Thanks to coalescing (enabled by default), the pipeline avoids doing any duplicated work when loading images. Let's take the following two requests as an example.

swift
let url = URL(string: "https://example.com/image")

// Only one network request is made for both of these
pipeline.loadImage(with: ImageRequest(url: url, processors: [
    .resize(size: CGSize(width: 44, height: 44)),
    .gaussianBlur(radius: 8)
]))
pipeline.loadImage(with: ImageRequest(url: url, processors: [
    .resize(size: CGSize(width: 44, height: 44))
]))

Nuke will load the data only once, resize the image once and blur it also only once. There is no duplicated work done. When you request an image, the pipeline creates a dependency graph of tasks needed to deliver the final images and reuses the ones that it can.

Note: Coalescing is controlled by ImagePipeline/Configuration-swift.struct/isTaskCoalescingEnabled. It can be disabled if you need requests with the same URL to be treated as independent tasks.

Progressive Decoding

Nuke supports progressive JPEG, but it must be enabled in the pipeline configuration.

swift
ImagePipeline.shared = ImagePipeline {
    $0.isProgressiveDecodingEnabled = true
}

Once enabled, you’ll first see a blurry low-quality version of the full image, which gets sharper as more data arrives. Progressive previews are delivered through the same ImageTask progress handler or AsyncStream used for the final image.

Request Priorities

Nuke is fully asynchronous and performs well under stress. ImagePipeline distributes its work on operation queues dedicated to a specific type of work, such as processing and decoding. Each queue limits the number of concurrent tasks, respects the request priorities, and cancels the work as soon as possible.

Cancelling an ImageTask frees its associated network and CPU resources immediately. Thanks to coalescing, the underlying work is only cancelled when all requests sharing it have been cancelled — so cancelling one request doesn't affect others loading the same image.

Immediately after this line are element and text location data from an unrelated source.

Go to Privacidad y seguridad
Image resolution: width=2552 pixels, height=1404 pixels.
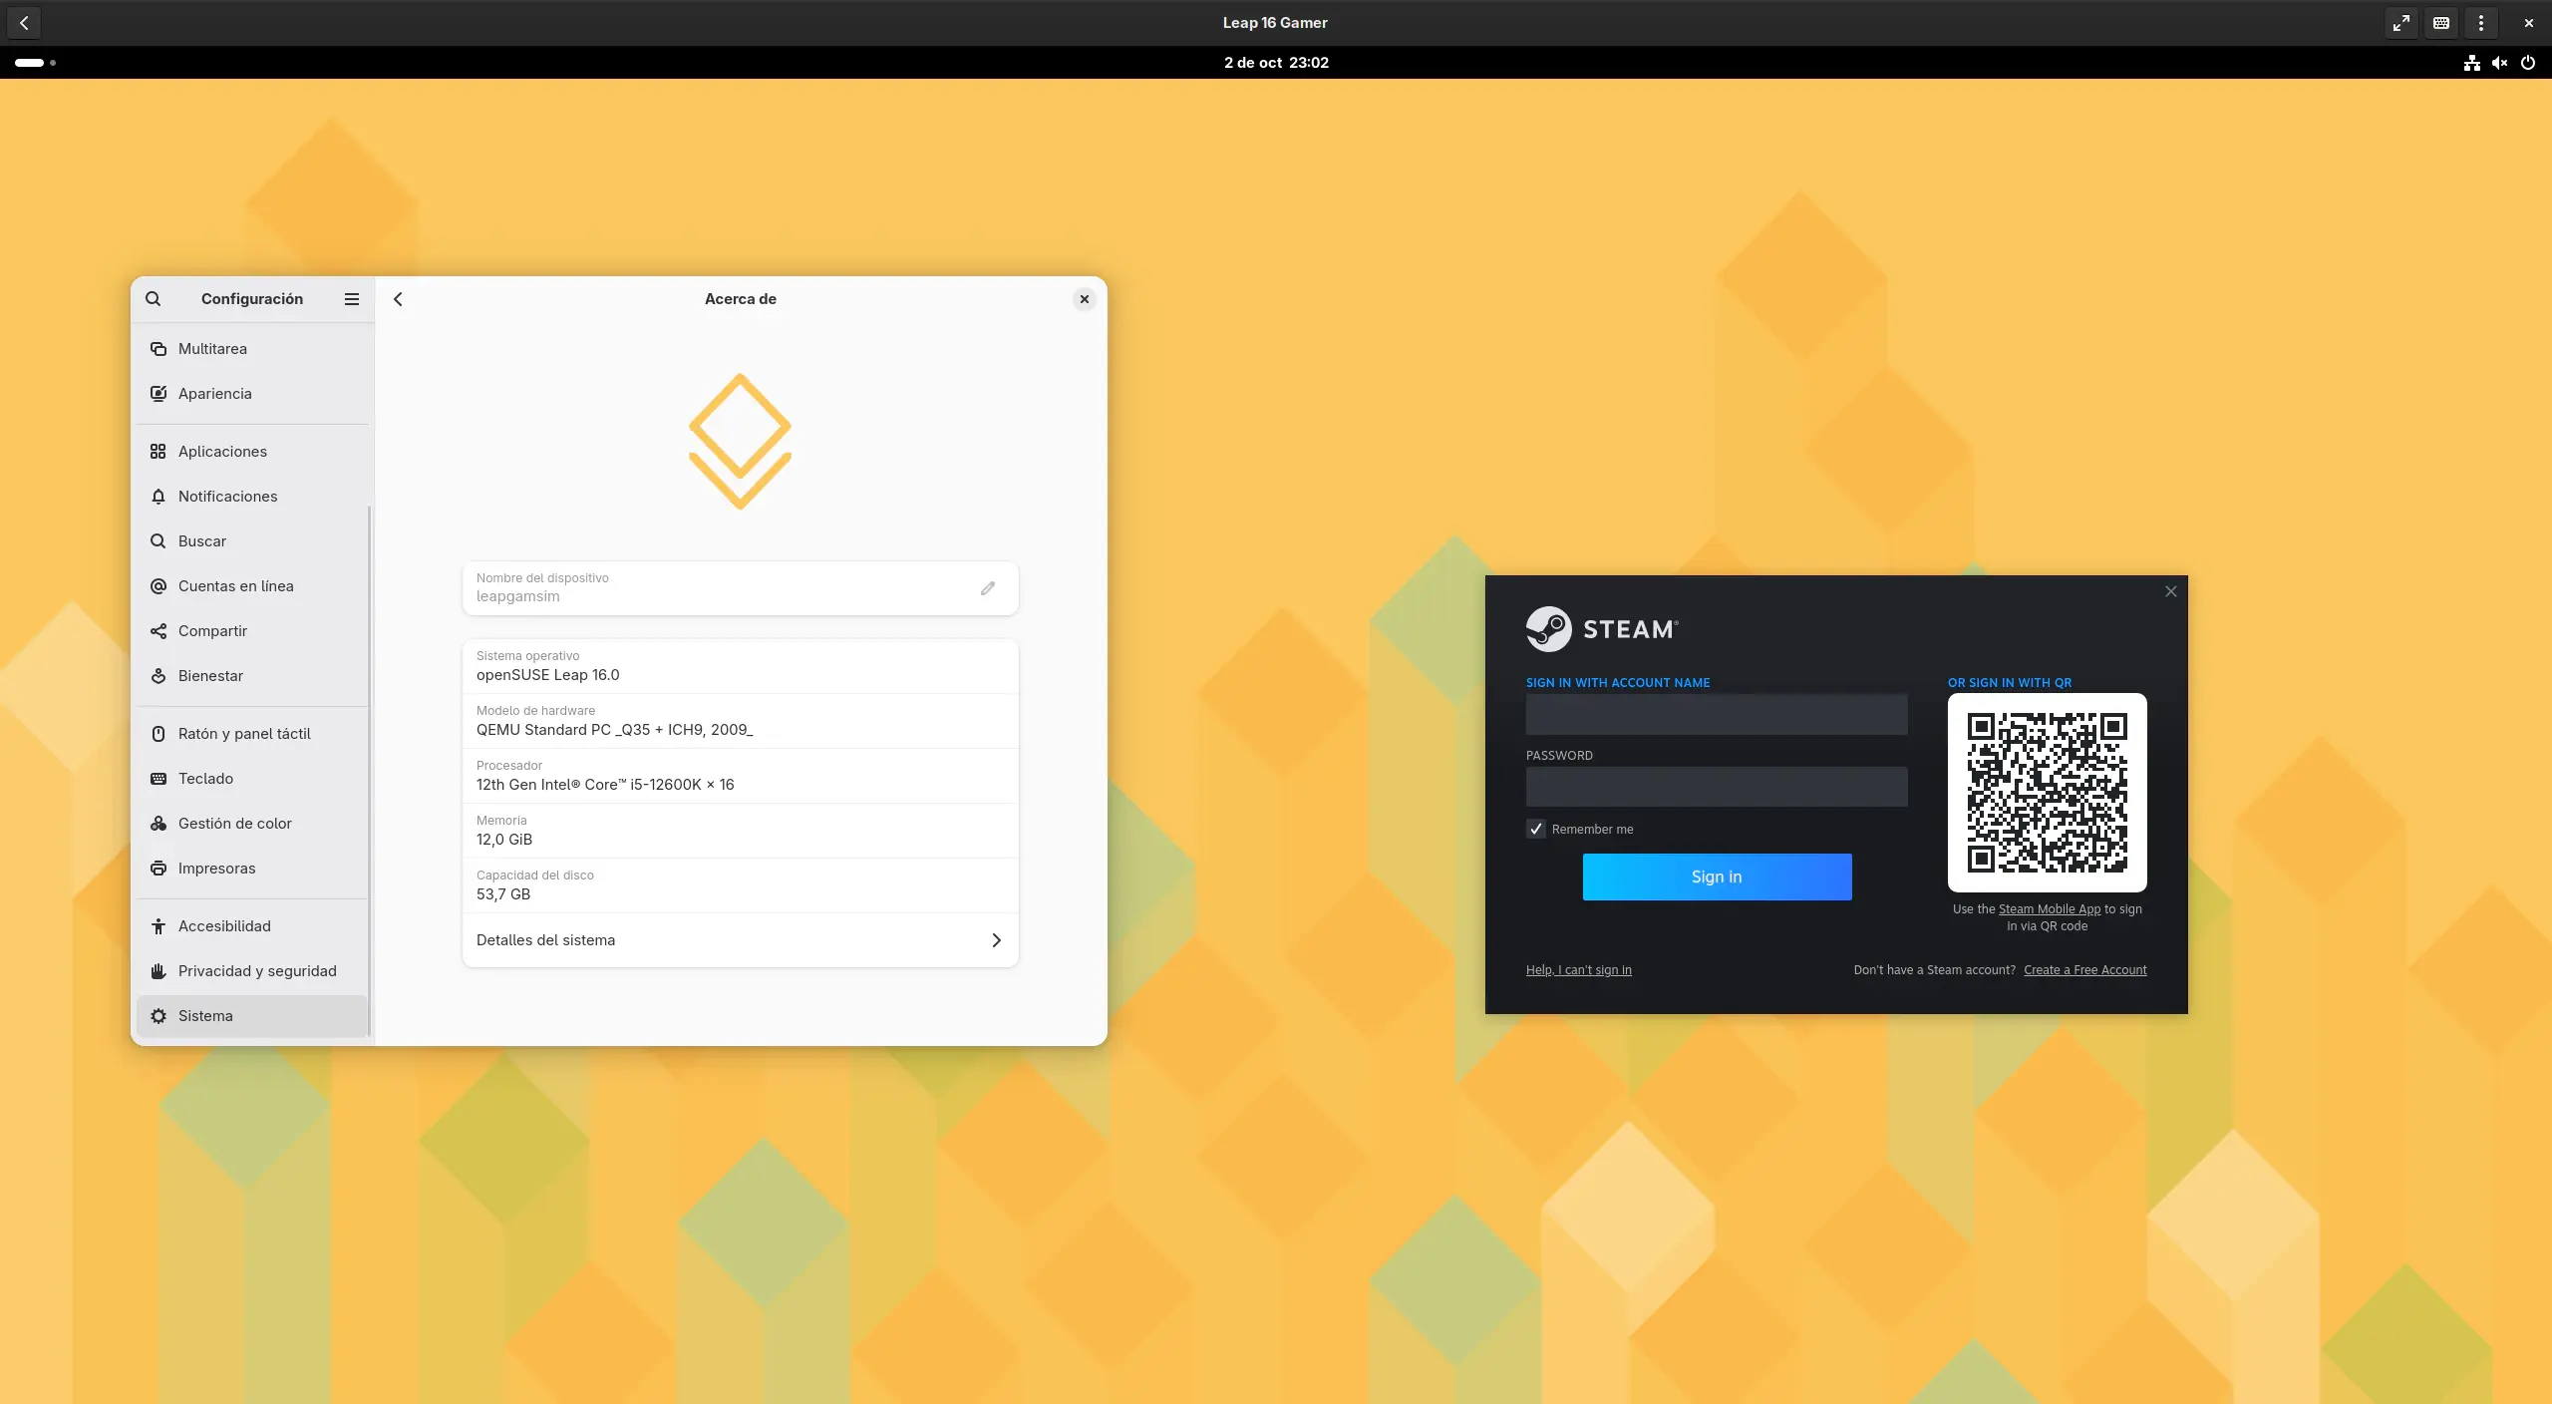pyautogui.click(x=256, y=971)
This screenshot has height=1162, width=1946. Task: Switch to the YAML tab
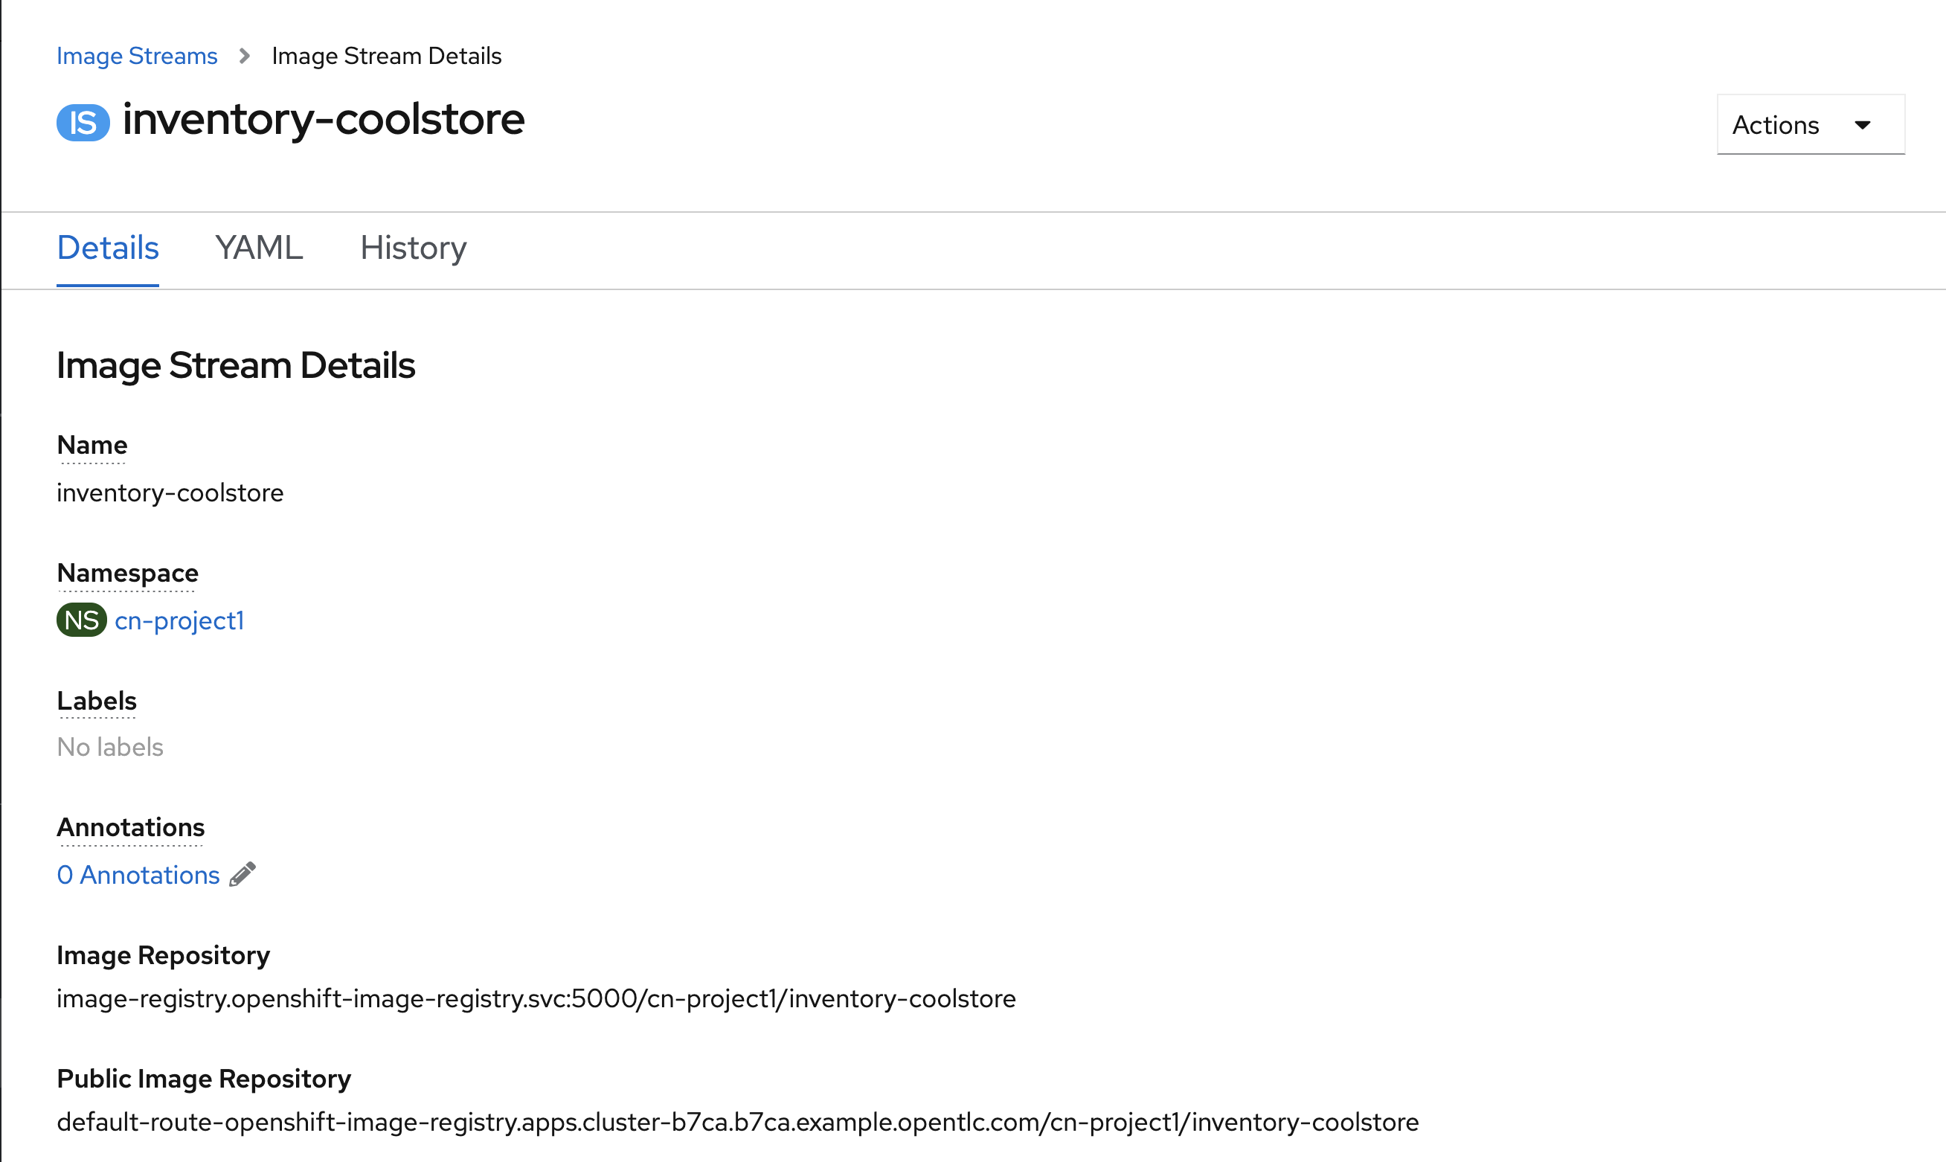point(259,246)
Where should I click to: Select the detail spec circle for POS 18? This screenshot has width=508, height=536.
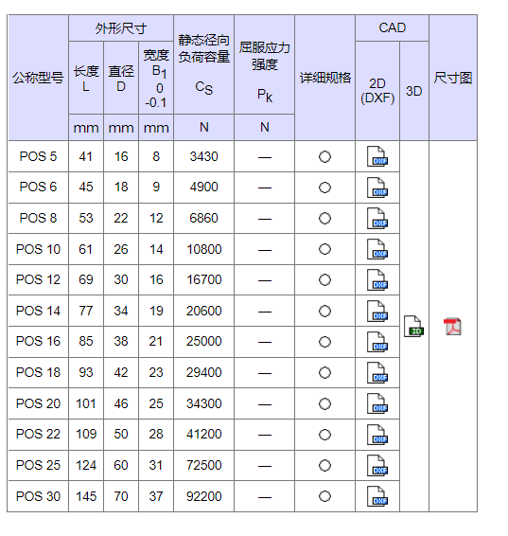coord(324,372)
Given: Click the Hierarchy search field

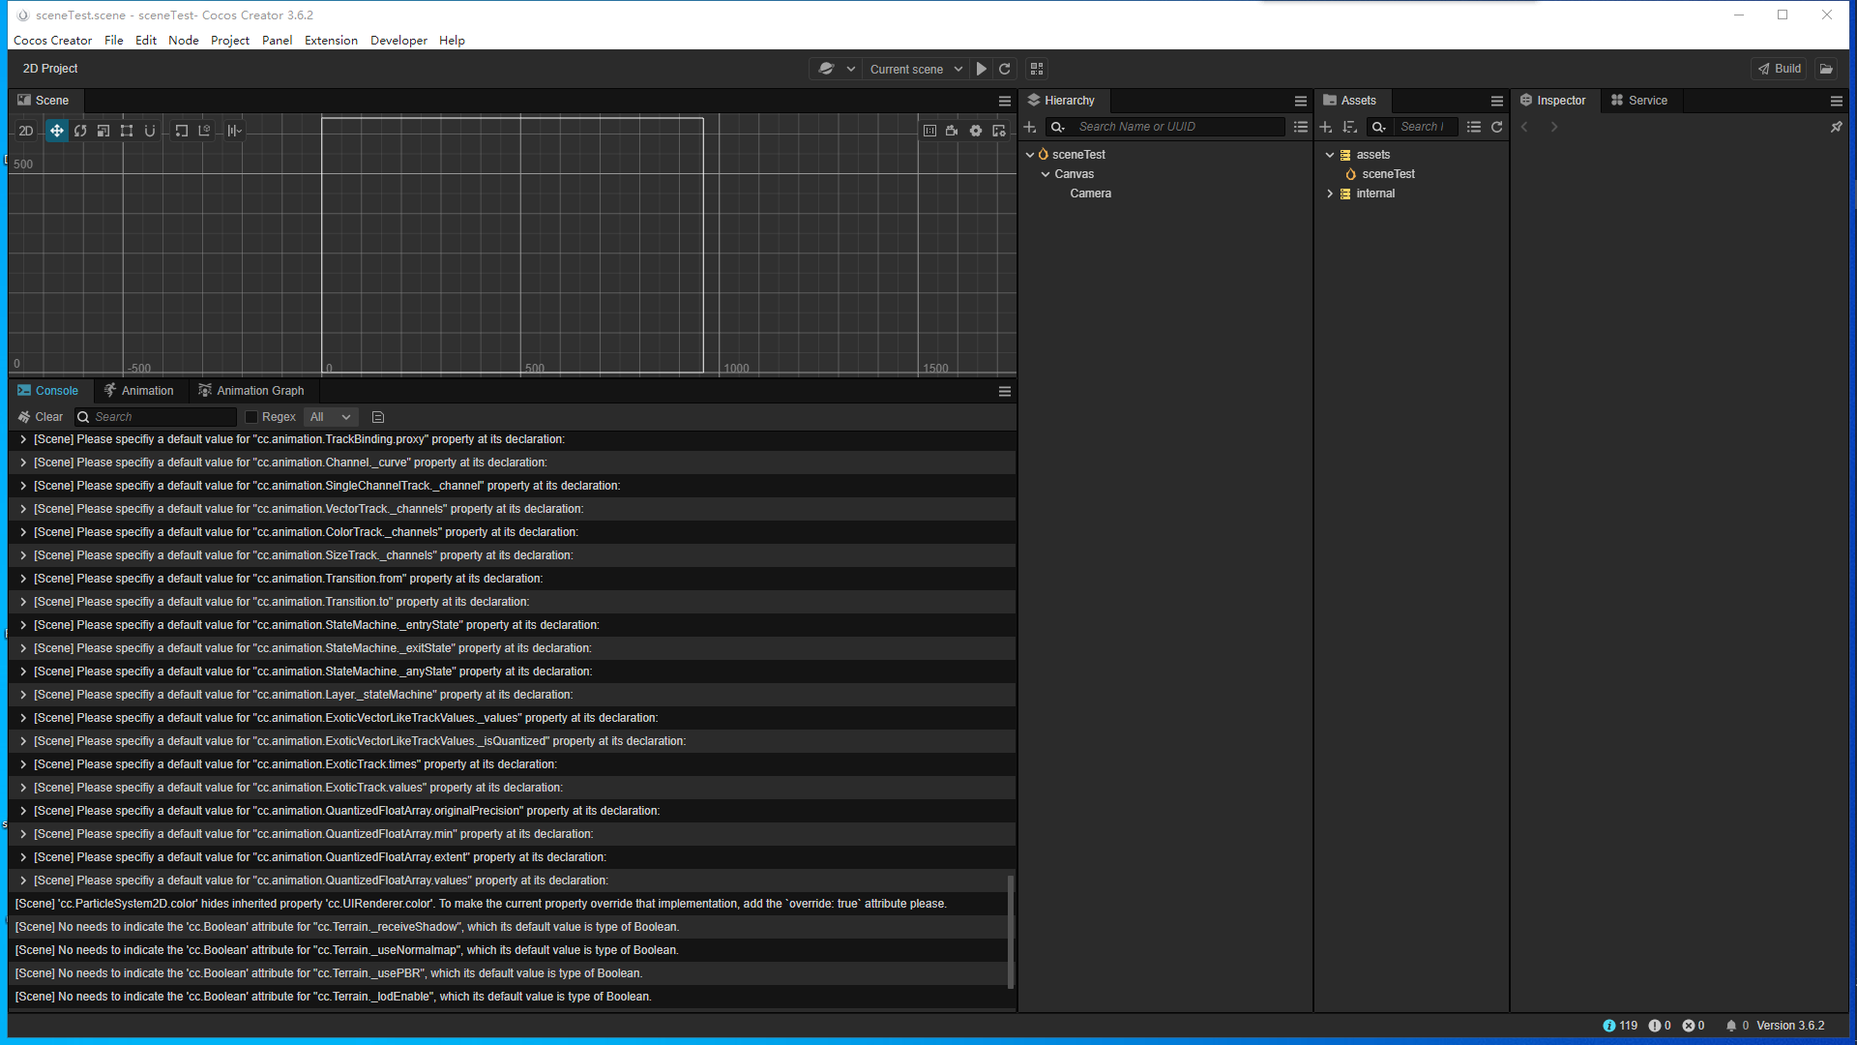Looking at the screenshot, I should [x=1175, y=127].
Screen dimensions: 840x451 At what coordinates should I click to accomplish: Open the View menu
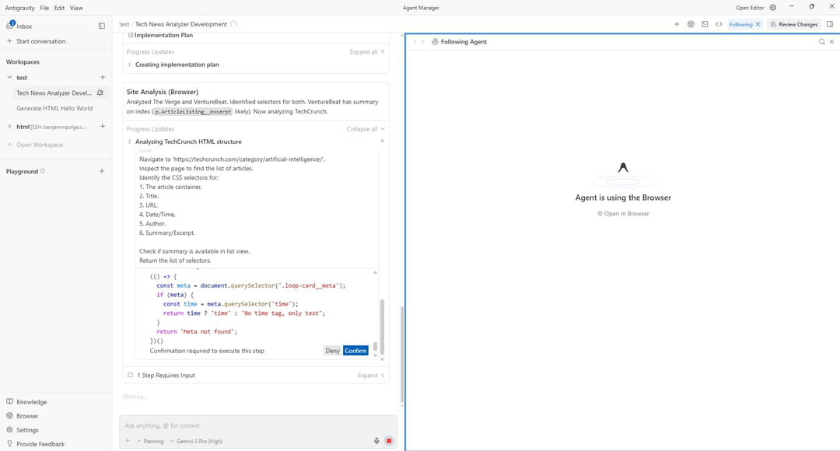point(76,8)
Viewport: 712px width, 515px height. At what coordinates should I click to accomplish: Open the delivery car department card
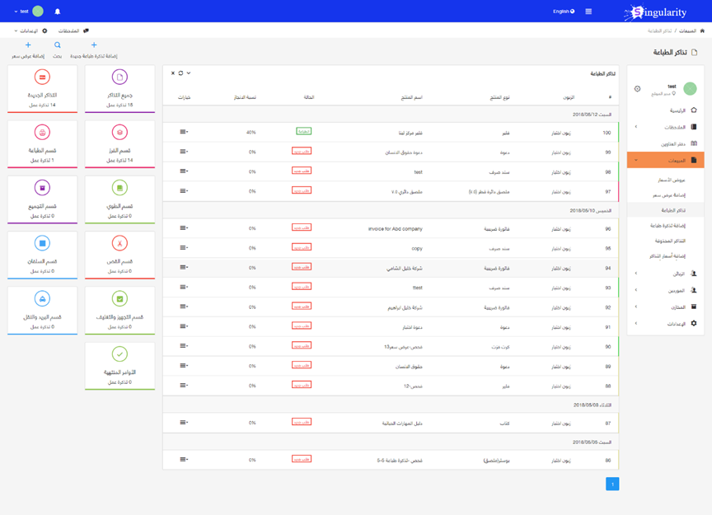point(42,299)
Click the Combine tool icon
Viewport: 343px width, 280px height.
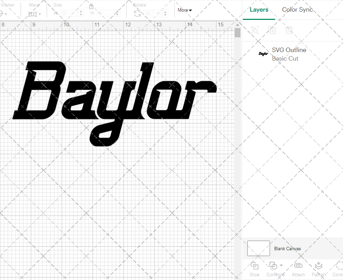pyautogui.click(x=273, y=266)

Nuke allows you to set the request priority and update it for outstanding tasks. It uses priorities for prefetching: the requests created by the prefetcher all have .low priority to make sure they don't interfere with the "regular" requests. See doc:prefetching to learn more.

There are many other creative ways to use priorities. For example, when the user taps an image in a grid to open it full screen, you can lower the priority of the requests for the images that are not visible on the screen.

swift
final class ImageView: UIView {
    private var task: ImageTask?

    override func willMove(toWindow newWindow: UIWindow?) {
        super.willMove(toWindow: newWindow)

        task?.priority = newWindow == nil ? .low : .high
    }
}

Rate Limiting

If the app starts and cancels requests at a fast rate, Nuke will rate limit the requests, protecting URLSession. RateLimiter uses a classic token bucket algorithm. The implementation supports quick bursts of requests which can be executed without any delays when "the bucket is full". It is important to make sure RateLimiter only kicks in when needed, but when the user opens the screen, all the requests are fired immediately.

Auto Retry

Enable waitsForConnectivity on URLSession to indicate that the session should wait for connectivity to become available instead of failing the request immediately in case of a network failure.

Measure

If you want to see how the system behaves, how long each operation takes, and how many are performed in parallel, enable the ImagePipeline/Configuration-swift.struct/isSignpostLoggingEnabled option and use the os_signpost Instrument. For more information, see Apple Documentation: Logging and WWDC 2018: Measuring Performance Using Logging.

Selecting a System

Make sure you select one image loading framework and stick to it. If you use more than one framework, it will prevent them from managing the system resources efficiently, such as caches. If, for any reason, you must use more than one framework, ensure that they at least share the same memory and disk caches.